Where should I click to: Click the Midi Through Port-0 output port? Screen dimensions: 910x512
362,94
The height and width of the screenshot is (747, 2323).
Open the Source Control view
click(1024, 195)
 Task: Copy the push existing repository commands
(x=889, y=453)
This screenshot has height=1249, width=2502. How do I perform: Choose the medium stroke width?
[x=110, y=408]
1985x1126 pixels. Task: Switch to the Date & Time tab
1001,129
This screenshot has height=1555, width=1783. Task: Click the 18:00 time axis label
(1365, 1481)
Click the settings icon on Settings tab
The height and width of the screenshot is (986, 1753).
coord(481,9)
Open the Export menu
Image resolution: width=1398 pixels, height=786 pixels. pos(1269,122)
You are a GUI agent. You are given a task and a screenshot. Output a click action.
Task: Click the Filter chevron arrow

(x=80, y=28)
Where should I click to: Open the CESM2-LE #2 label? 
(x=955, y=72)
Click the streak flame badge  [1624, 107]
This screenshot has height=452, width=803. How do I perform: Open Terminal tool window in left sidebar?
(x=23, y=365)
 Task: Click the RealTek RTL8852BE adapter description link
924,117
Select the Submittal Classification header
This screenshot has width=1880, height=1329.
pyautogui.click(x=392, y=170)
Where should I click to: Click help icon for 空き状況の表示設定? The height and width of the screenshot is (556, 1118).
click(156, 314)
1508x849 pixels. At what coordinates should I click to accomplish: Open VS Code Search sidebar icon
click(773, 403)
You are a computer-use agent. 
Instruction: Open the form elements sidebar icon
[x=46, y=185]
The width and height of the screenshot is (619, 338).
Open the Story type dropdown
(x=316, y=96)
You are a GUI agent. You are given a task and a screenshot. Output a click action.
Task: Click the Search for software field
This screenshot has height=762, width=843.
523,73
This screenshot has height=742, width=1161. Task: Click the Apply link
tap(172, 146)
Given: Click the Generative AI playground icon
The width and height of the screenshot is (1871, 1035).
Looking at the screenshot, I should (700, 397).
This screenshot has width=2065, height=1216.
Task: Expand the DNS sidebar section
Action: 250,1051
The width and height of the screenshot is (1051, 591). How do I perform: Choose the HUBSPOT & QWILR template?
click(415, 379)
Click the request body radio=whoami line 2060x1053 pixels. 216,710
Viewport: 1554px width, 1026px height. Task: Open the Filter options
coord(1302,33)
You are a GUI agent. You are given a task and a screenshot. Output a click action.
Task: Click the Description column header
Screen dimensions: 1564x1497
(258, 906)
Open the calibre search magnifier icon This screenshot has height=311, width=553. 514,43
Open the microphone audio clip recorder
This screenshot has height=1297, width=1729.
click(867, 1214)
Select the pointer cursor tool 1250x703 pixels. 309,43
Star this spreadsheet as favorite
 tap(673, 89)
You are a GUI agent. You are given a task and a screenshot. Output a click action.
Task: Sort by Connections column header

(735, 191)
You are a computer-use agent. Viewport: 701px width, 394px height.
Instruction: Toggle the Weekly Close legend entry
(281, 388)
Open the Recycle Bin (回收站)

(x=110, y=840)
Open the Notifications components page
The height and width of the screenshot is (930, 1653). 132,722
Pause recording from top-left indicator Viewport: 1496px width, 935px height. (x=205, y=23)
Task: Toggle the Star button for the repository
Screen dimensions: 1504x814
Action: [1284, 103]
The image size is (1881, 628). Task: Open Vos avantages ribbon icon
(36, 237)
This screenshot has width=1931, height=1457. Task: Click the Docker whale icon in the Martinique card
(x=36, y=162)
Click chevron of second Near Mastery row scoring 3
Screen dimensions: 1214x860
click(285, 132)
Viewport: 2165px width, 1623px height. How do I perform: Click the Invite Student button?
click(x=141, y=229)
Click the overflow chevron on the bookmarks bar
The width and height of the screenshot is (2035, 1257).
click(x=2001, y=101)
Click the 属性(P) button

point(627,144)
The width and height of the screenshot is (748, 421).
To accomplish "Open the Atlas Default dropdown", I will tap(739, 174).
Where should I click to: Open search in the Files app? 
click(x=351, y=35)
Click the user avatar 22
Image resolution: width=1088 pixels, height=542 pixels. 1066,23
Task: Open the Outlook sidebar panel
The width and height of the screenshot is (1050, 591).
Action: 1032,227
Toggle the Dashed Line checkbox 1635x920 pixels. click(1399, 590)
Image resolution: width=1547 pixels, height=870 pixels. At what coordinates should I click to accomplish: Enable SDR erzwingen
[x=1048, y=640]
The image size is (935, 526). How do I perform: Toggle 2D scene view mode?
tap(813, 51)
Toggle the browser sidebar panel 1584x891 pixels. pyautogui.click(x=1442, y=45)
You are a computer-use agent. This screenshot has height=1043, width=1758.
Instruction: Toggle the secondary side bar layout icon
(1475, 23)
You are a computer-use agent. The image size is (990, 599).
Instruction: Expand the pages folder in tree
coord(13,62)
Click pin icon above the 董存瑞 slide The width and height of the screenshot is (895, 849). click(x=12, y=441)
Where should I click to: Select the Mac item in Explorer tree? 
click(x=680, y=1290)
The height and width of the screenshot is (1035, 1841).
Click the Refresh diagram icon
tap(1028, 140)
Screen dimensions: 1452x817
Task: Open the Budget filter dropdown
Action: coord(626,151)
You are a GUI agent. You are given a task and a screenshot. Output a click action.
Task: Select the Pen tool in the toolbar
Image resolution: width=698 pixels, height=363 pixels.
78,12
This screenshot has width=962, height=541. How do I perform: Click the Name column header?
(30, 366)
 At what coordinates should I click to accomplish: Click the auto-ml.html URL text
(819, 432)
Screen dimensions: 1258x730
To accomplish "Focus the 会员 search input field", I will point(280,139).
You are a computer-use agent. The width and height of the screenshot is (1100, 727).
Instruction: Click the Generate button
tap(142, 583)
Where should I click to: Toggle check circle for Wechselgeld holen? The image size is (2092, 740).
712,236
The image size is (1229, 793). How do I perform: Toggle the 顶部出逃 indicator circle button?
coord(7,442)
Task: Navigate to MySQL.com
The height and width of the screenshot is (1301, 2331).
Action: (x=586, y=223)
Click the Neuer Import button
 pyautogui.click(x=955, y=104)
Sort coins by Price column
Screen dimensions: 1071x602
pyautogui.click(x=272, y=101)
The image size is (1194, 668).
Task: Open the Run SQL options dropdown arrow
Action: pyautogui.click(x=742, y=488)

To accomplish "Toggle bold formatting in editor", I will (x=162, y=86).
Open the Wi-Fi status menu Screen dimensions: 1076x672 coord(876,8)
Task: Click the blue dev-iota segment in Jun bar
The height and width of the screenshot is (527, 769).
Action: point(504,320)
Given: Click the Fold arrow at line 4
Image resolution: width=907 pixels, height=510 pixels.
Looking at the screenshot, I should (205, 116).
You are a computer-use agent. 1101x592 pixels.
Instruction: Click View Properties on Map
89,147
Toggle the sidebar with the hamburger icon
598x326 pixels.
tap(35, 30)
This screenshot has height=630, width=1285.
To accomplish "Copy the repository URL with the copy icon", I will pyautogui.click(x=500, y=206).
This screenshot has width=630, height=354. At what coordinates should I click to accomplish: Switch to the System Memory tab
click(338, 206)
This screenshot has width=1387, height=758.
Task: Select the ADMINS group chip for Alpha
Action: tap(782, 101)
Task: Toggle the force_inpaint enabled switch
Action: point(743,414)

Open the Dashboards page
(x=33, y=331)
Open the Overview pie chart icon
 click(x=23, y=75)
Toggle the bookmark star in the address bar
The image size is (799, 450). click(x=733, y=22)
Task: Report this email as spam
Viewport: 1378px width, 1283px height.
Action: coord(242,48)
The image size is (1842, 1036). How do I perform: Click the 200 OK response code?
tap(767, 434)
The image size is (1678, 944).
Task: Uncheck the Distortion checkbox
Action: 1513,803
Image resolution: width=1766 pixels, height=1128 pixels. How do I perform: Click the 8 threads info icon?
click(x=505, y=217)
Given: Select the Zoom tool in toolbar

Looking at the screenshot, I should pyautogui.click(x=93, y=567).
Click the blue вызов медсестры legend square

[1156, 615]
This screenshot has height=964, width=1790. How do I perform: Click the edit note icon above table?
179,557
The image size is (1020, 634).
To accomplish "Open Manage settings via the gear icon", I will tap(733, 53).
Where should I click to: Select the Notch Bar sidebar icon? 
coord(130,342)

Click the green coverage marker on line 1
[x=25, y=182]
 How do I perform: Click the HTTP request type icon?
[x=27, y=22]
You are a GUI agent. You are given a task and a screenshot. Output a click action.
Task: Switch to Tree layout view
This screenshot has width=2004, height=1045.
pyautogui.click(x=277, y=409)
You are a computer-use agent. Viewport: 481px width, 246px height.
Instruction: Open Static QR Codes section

——————————

> [WHAT YOU SHOULD DO]:
Would you filter the records and copy each line that contains the word "panel"?

> [RESULT OF THIS TASK]:
Task: Open the Outlook sidebar panel
Toggle the browser sidebar panel 1584x891 pixels. pyautogui.click(x=1442, y=45)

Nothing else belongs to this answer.